After that, we take our 231 brush, and load it up with espresso.





Then apply it to the top lashlines, smudging upwards.





Then, with whatever is left on the brush, we gently line the lower lashlines, only where there is eyeliner!





You will end up with this:









Next, using your 224-alike, load up on orange! (You can use ANY color here. I usually do expensive pink or idol eyes, but your taste may vary. Lighter colors tend to look better though.)





Apply it above the crease!













Take your black liquid or cream eyeliner (I use a pen-type of eyeliner I get from my local japanese grocery, but anything will do)





And line your top lashline only.





Then curl your lashes and apply mascara





Lastly (for the eyes at least), put on your brows!









And the eyes are done!!









Last is the lips:





And voila!





 to 
	

	
	
		
		

		
		
	


	




But remember to let your hair down!





Some variations:
Instead of UDPP, use a paint pot or shadestick as your base. It will give the shadow a beautiful new dimension.
To smoke out after work, just apply carbon to your upper and lower lashlines with a small brush and blend like crazy! You can also apply a medium color eyeshadow (like satin taupe) to your crease to add even more depth.

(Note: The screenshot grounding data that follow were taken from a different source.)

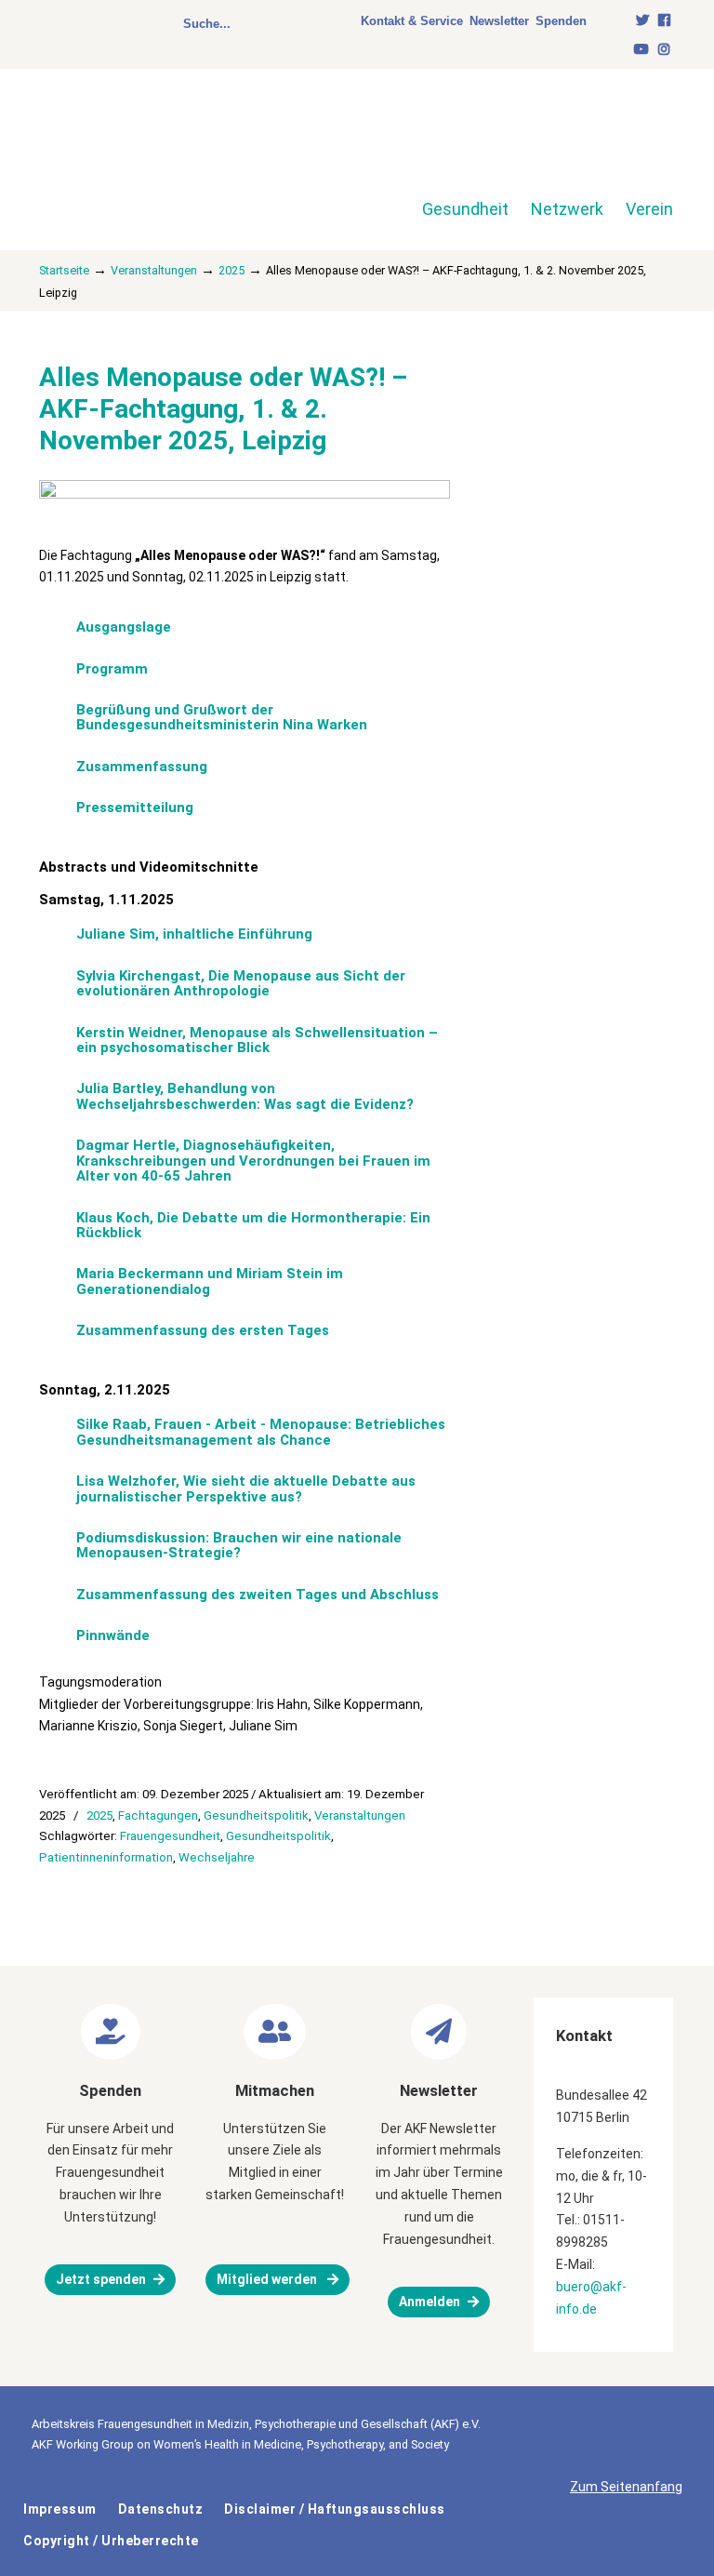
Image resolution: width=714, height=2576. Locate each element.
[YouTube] (642, 50)
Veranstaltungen (154, 270)
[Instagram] (664, 50)
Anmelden (429, 2301)
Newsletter (499, 21)
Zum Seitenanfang (626, 2486)
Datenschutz (161, 2509)
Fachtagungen (158, 1815)
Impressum (60, 2509)
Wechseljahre (216, 1857)
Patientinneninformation (106, 1857)
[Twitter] (643, 21)
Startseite (64, 270)
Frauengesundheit (170, 1836)
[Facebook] (664, 21)
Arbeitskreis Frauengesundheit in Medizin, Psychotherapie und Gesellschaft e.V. (171, 147)
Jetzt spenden (101, 2279)
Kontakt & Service (412, 21)
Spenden (561, 21)
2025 (231, 270)
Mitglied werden (268, 2279)
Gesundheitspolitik (256, 1815)
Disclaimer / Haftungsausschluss (334, 2509)
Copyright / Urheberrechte (111, 2540)
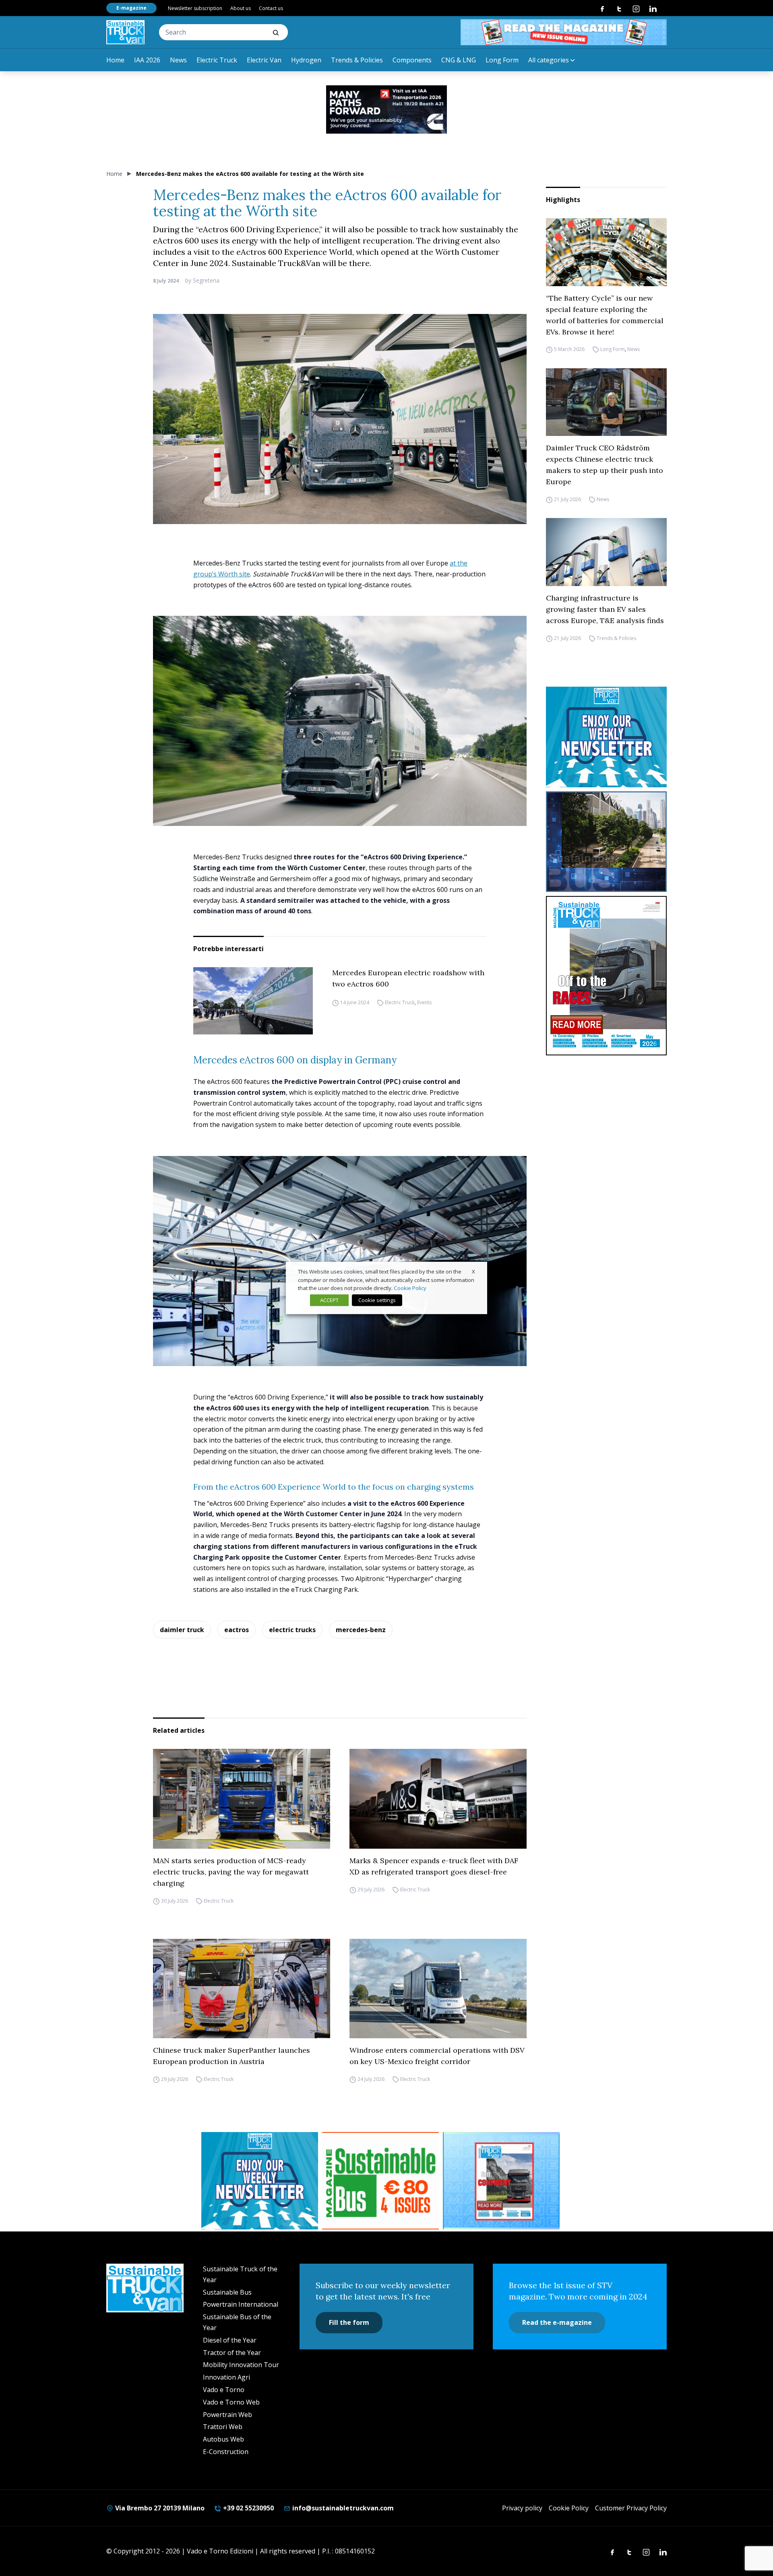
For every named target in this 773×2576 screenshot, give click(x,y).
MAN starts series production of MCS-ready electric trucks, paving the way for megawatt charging (231, 1872)
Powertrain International (240, 2304)
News (178, 60)
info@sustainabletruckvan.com (342, 2508)
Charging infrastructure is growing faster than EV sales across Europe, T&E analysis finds (605, 609)
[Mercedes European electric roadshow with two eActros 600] (253, 1000)
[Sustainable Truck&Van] (125, 32)
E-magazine (131, 7)
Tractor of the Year (232, 2352)
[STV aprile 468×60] (564, 32)
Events (424, 1002)
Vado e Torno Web (231, 2402)
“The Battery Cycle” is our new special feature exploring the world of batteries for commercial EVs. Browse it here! (604, 314)
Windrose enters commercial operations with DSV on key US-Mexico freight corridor (437, 2056)
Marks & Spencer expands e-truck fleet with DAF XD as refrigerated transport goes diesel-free (433, 1866)
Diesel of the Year (229, 2340)
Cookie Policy (569, 2508)
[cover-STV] (606, 975)
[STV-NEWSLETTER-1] (606, 737)
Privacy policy (522, 2508)
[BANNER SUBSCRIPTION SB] (380, 2180)
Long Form (502, 60)
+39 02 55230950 (247, 2508)
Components (412, 60)
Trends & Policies (357, 60)
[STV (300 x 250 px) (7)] (501, 2180)
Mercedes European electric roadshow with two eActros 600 (408, 978)
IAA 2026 (147, 60)
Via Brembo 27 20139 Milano (159, 2508)
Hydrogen (306, 60)
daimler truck (182, 1629)
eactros (236, 1629)
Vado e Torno (223, 2389)
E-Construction (225, 2451)
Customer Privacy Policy (631, 2508)
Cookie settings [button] (377, 1300)
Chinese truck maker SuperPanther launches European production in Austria (231, 2056)
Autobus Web (223, 2439)
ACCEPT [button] (329, 1300)
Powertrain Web (227, 2414)
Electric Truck (216, 60)
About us (240, 8)
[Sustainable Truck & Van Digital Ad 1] (386, 109)
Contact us (271, 8)
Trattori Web (222, 2426)
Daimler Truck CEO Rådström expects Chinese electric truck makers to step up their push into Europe (604, 464)
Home (115, 60)
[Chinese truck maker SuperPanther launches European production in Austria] (241, 1989)
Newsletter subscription (195, 8)
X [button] (473, 1271)
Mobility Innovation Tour (241, 2364)
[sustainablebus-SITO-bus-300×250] (606, 841)
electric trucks (292, 1629)
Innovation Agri (226, 2377)
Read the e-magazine (557, 2322)
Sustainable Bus (227, 2292)
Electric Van (264, 60)
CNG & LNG (458, 60)
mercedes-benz (361, 1629)
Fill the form (349, 2322)
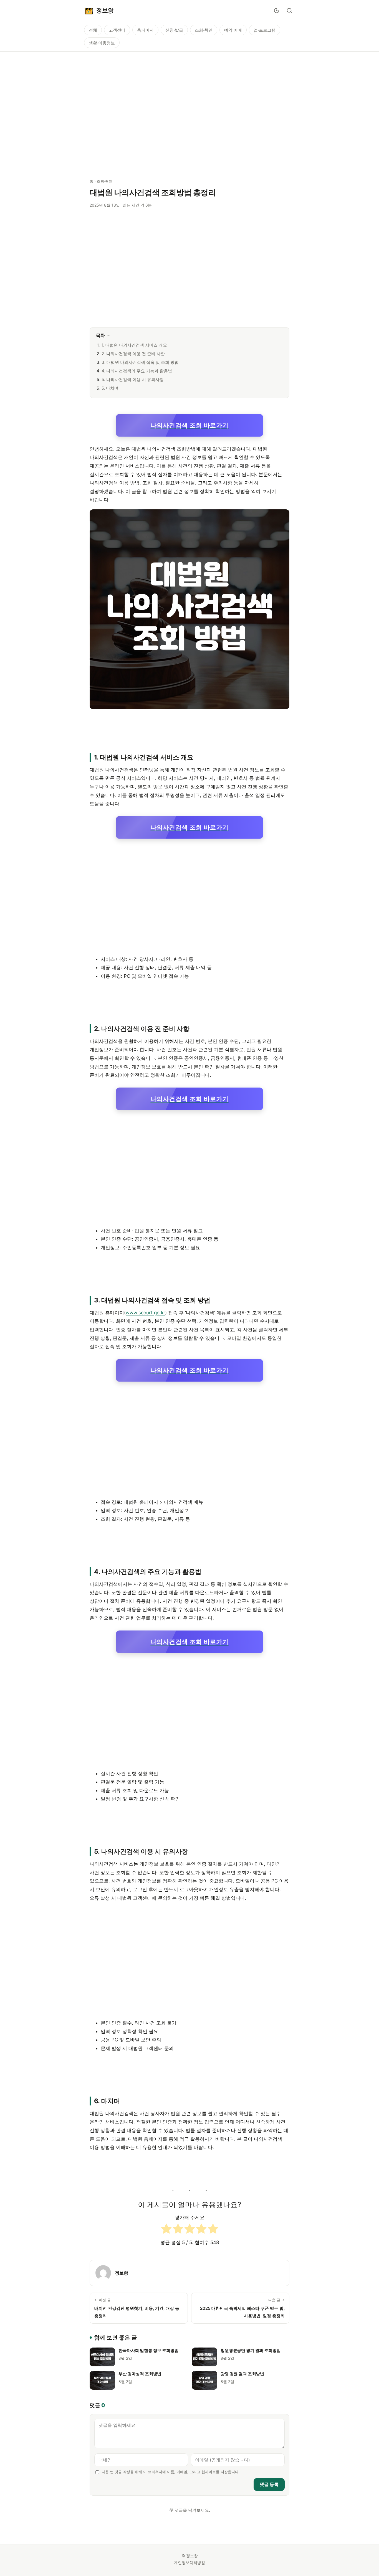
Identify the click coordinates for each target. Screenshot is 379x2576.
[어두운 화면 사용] (276, 10)
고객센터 (117, 30)
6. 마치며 (110, 388)
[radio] (166, 2230)
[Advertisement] (189, 112)
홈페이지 (145, 30)
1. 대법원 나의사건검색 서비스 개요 (134, 345)
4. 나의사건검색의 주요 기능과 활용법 (137, 371)
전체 (93, 30)
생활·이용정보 (102, 42)
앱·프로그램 (265, 30)
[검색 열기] (289, 10)
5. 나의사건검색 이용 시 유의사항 (133, 379)
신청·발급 (174, 30)
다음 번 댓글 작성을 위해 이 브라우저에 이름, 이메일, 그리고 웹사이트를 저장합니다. (170, 2472)
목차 (100, 335)
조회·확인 (204, 30)
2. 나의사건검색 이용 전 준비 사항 (133, 353)
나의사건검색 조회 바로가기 (189, 425)
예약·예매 (233, 30)
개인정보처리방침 (189, 2562)
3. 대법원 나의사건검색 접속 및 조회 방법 (140, 362)
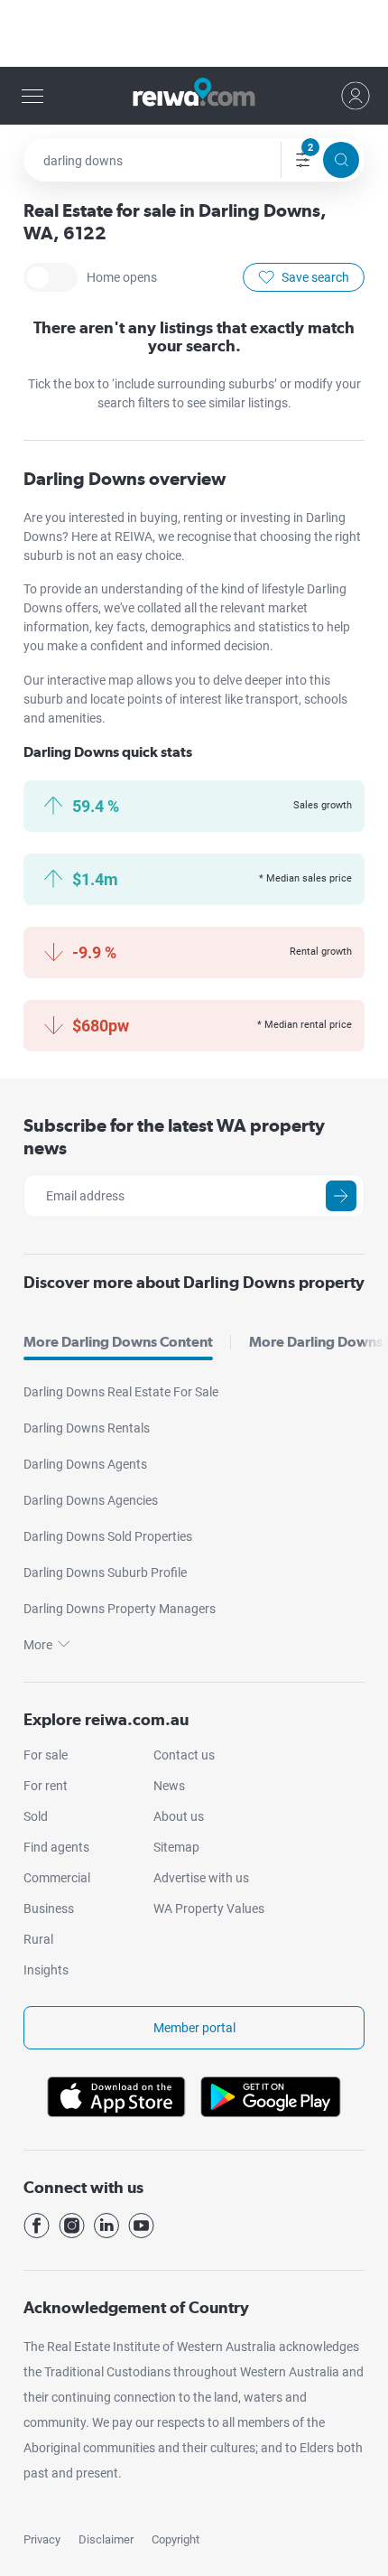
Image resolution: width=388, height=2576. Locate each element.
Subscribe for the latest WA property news (174, 1137)
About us (178, 1816)
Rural (38, 1939)
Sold (35, 1816)
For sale (45, 1755)
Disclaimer (106, 2539)
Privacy (41, 2539)
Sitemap (176, 1847)
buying (159, 517)
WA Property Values (208, 1908)
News (169, 1785)
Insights (46, 1970)
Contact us (184, 1755)
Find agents (56, 1847)
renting (204, 517)
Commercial (56, 1878)
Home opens (50, 277)
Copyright (175, 2539)
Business (48, 1908)
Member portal (194, 2028)
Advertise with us (201, 1878)
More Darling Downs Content (118, 1341)
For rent (45, 1785)
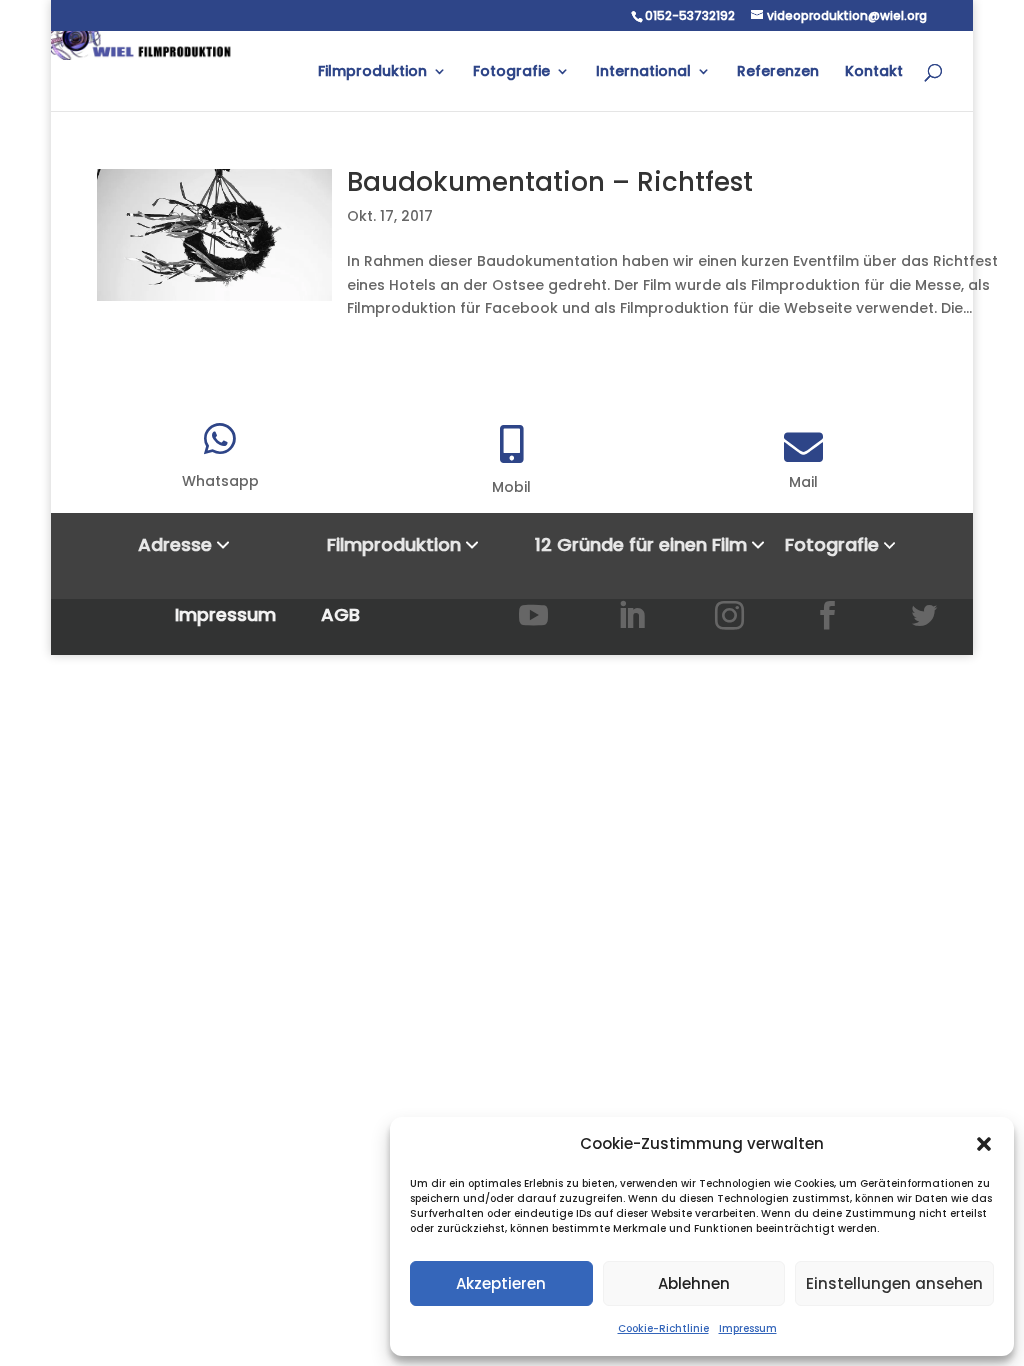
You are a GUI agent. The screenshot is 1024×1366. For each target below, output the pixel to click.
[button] (984, 1144)
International (643, 72)
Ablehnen (694, 1283)
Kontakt (874, 72)
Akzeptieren (501, 1283)
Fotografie (511, 72)
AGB (340, 614)
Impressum (748, 1328)
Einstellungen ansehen (894, 1283)
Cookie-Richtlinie (663, 1328)
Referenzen (778, 72)
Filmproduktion (372, 72)
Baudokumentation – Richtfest (550, 182)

Thanks for looking everybody, I hope this was helpful!
Kisses!


----------



## ppalada (Jun 3, 2008)

very soft and pretty. thanks for doing this!


----------



## Obreathemykiss (Jun 3, 2008)

Very pretty and versatile!  Thanks, doll!  This was awesome!


----------



## chocolategoddes (Jun 3, 2008)

really cute look


----------



## k.a.t (Jun 3, 2008)

Simple and pretty - I like it ^__^


----------



## MACATTAK (Jun 3, 2008)

Very pretty!


----------



## nunu (Jun 3, 2008)

such a pretty look!


----------



## coachkitten (Jun 3, 2008)

You did a very nice job!  Such a pretty and fresh look!


----------



## user79 (Jun 4, 2008)

Very do-able to daytime, thanks for entering!


----------



## doniad101 (Jun 4, 2008)

Thanks for posting this tut! This look is simple and very pretty! That MAC invisible set powder seems to bring a nice glow to your face...umm...I think I might have to check that out, lol.


----------